通过“封端”三元策略实现效率达17%的全聚合物太阳能电池。

All-Polymer Solar Cells with 17% Efficiency Enabled by the "End-Capped" Ternary Strategy.

作者信息

Yue Yuchen, Zheng Bing, Ni Jianling, Yang Wenjie, Huo Lijun, Wang Jingxia, Jiang Lei

机构信息

(CAS) Key Laboratory of Bioinspired Smart Interfacial Science, Technical Institute of Physics and Chemistry, Chinese Academy of Sciences, Beijing, 100190, P. R. China.

School of Future Technology, University of Chinese Academy of Sciences (UCAS), Beijing, 100049, P. R. China.

出版信息

Adv Sci (Weinh). 2022 Nov;9(32):e2204030. doi: 10.1002/advs.202204030. Epub 2022 Oct 3.

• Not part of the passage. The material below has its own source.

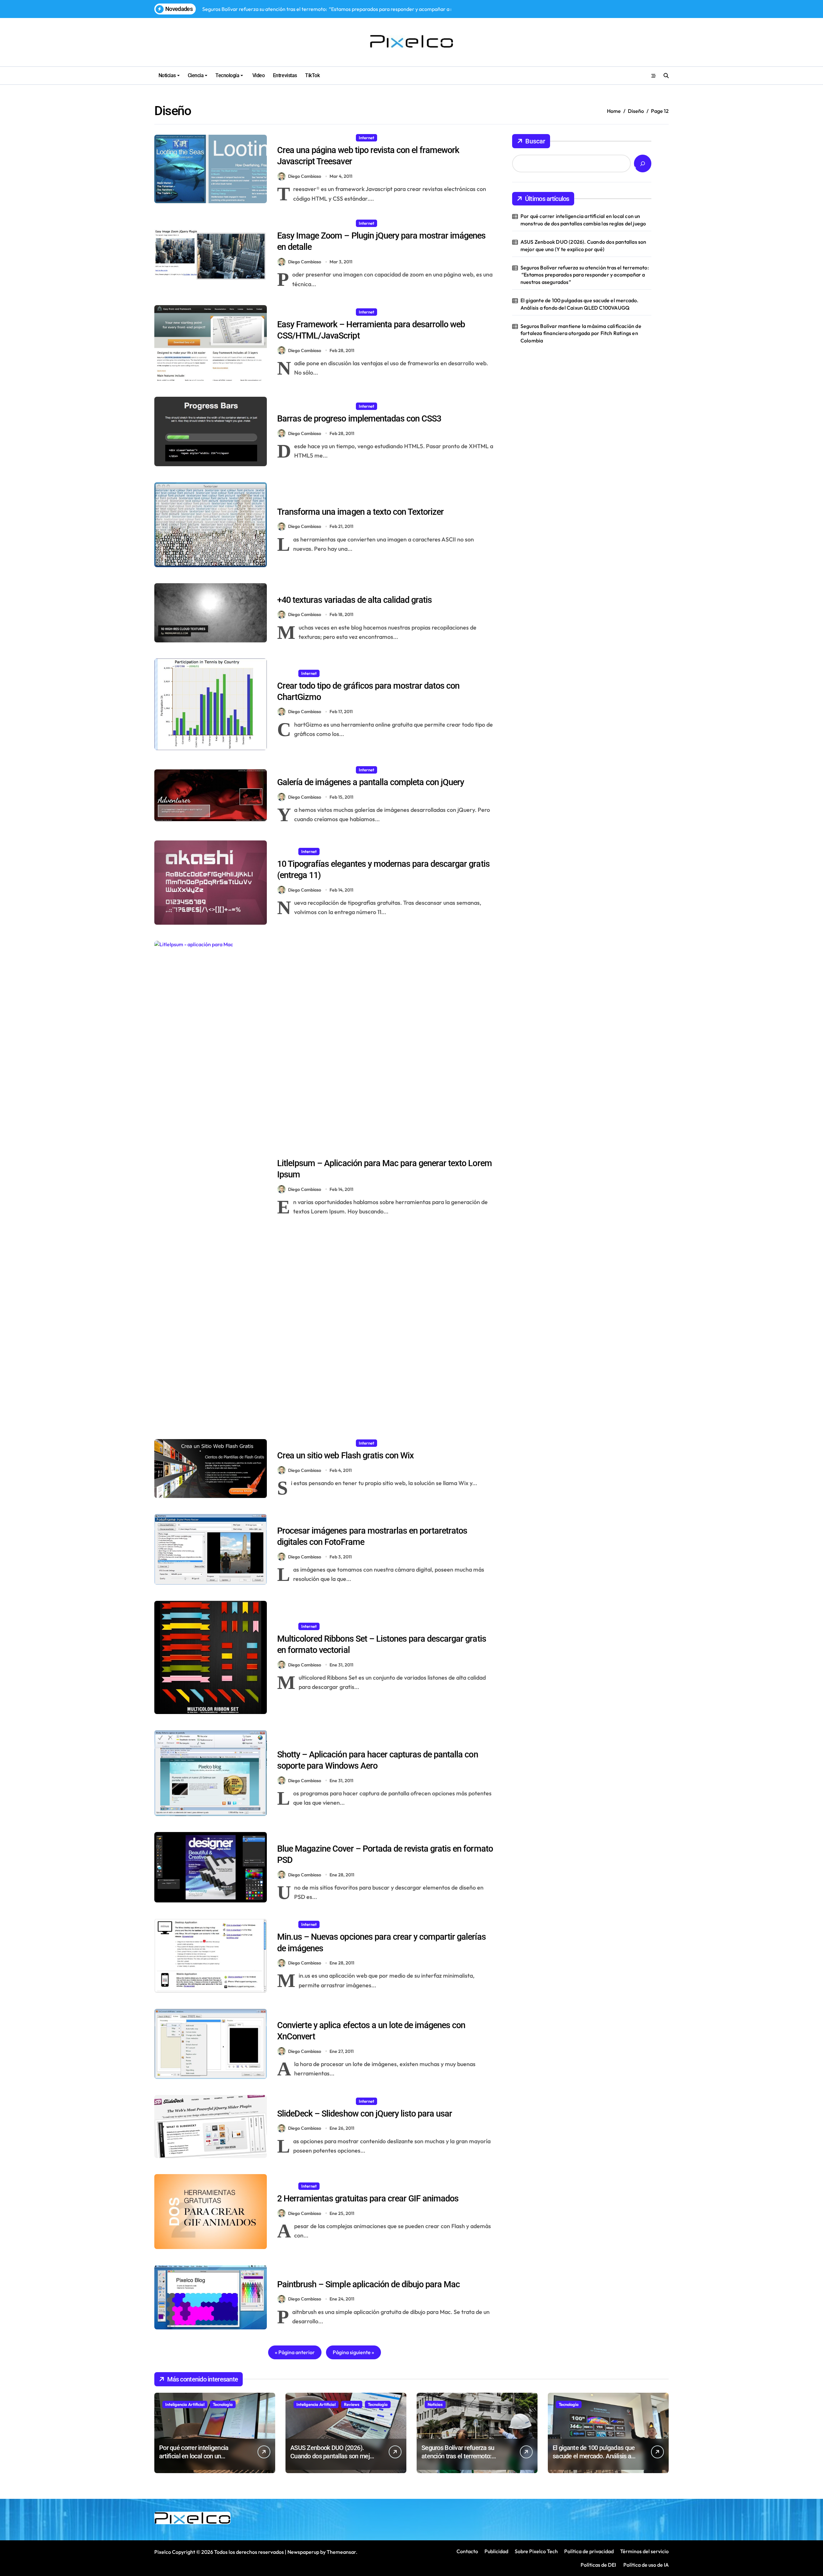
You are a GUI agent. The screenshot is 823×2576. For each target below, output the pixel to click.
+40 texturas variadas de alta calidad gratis (354, 600)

DOI:10.1002/advs.202204030

PMID:36192161

原文链接:https://pmc.ncbi.nlm.nih.gov/articles/PMC9661854/

Abstract

Recently, all-polymer solar cells (all-PSCs) have received increasing attention and made tremendous progress. However, the power conversion efficiency (PCE) of all-PSCs still lags behind the polymer-donor-small-molecule-acceptor based organic solar cells, owing to the excessive phase separation with poor miscibility between polymer donor and acceptor. In this research, an "end-capped" ternary strategy is proposed by introducing PM6TPO as a third component to fabricate highly efficient all-PSCs. The PM6:PM6TPO:PY-IT based ternary devices exhibit impressive PCE of 17.0% with enhanced light absorption and optimal morphology, and the introduction of PM6TPO significantly reduces the phase separation. The ternary devices also exhibit improved stability, outstanding tolerance of active layer thickness, and high performance of 1 cm unit cells. More importantly, the "end-capped" ternary strategy enables efficient and facile improvement of all-PSCs performance without additional selection and complicated synthesis for the third component.

摘要

近年来，全聚合物太阳能电池（all-PSC）受到越来越多的关注并取得了巨大进展。然而，由于聚合物给体和受体之间混溶性差导致过度相分离，全聚合物太阳能电池的功率转换效率（PCE）仍落后于基于聚合物给体-小分子受体的有机太阳能电池。在本研究中，通过引入PM6TPO作为第三组分来制备高效全聚合物太阳能电池，提出了一种“封端”三元策略。基于PM6:PM6TPO:PY-IT的三元器件表现出令人印象深刻的17.0%的功率转换效率，具有增强的光吸收和最佳的形貌，并且PM6TPO的引入显著减少了相分离。三元器件还表现出改善的稳定性、对活性层厚度的出色耐受性以及1平方厘米单元电池的高性能。更重要的是，“封端”三元策略能够高效且简便地提高全聚合物太阳能电池的性能，而无需对第三组分进行额外筛选和复杂合成。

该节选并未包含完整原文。